Esta semana realicé una actividad en casa con mis sobrinos. Sobre papel bond tamaño rotafolio, tenían a la mano plumones, crayolas, colores, pinturas, pegamento y otros elementos para jugar y hacer su obra de arte.

Después de explicarles que su obra la íbamos a presentar en una gran noche de exposición artística para la familia, los dos pequeñines empezaron su labor creativa. Después de casi media hora, el mayor, de siete años, me presentó su trabajo, al cual le pegó frijoles, algodón y pintó muy pulcramente su idea.

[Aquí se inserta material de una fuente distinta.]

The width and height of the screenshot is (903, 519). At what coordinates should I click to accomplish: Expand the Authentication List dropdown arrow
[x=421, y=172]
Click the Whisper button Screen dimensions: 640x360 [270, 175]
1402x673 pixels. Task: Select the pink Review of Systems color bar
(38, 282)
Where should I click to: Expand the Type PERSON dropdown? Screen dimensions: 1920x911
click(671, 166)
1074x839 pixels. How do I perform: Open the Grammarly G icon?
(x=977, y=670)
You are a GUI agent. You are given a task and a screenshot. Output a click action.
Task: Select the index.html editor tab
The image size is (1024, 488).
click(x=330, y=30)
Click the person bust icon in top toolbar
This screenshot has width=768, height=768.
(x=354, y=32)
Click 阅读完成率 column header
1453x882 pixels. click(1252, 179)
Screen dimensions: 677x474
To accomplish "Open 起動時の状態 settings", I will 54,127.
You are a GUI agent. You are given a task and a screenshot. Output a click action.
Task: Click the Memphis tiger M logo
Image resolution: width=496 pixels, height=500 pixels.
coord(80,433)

Su explicación era maravillosa y lo que empezó siendo un dibujo terminó como una historia de aventuras con frijoles mágicos en una revoltura de cuentos que había escuchado y mucha imaginación.

Luego me acerqué al pequeño de dos años y le pregunté qué había hecho con tanta dedicación. Él volteó a ver su papel bond pintarrajeado, sonrió y orgullosamente me dijo: “Nada”. Tuve que contener mi carcajada para poder preguntarle: “¿Cómo nada, Mau? Esto se parece al mar, ¿no?”.

Volteó a verlo, se quedó mirando unos segundos su hoja y repitió con su vocecita: “No, es nada”. Y entonces afortunadamente me callé y dejé de insistir. Si es su obra, ¡pues que sea lo que él quiera!

Las actividades siguieron, pero había algo en la simpleza de su respuesta que me dejó pensando el resto del día. ¿Por qué tener que darle significado a todo lo que hacemos, aunque sea un simple dibujo?

Estamos condicionados a definir, clasificar, ordenar y analizar como parte de nuestro pensamiento humano que hasta cierto punto nos produce cierta tranquilidad, pero ¿qué sucede cuando esa condición nos aleja de simplemente ser por ser o hacer por hacer?

Nos volvemos víctimas de nuestro propio pensamiento creyendo que en realidad nosotros somos lo que pensamos y no que nuestro pensamiento forma sólo una parte de nosotros. “Yo soy”. ¿Por qué tener una respuesta para todo?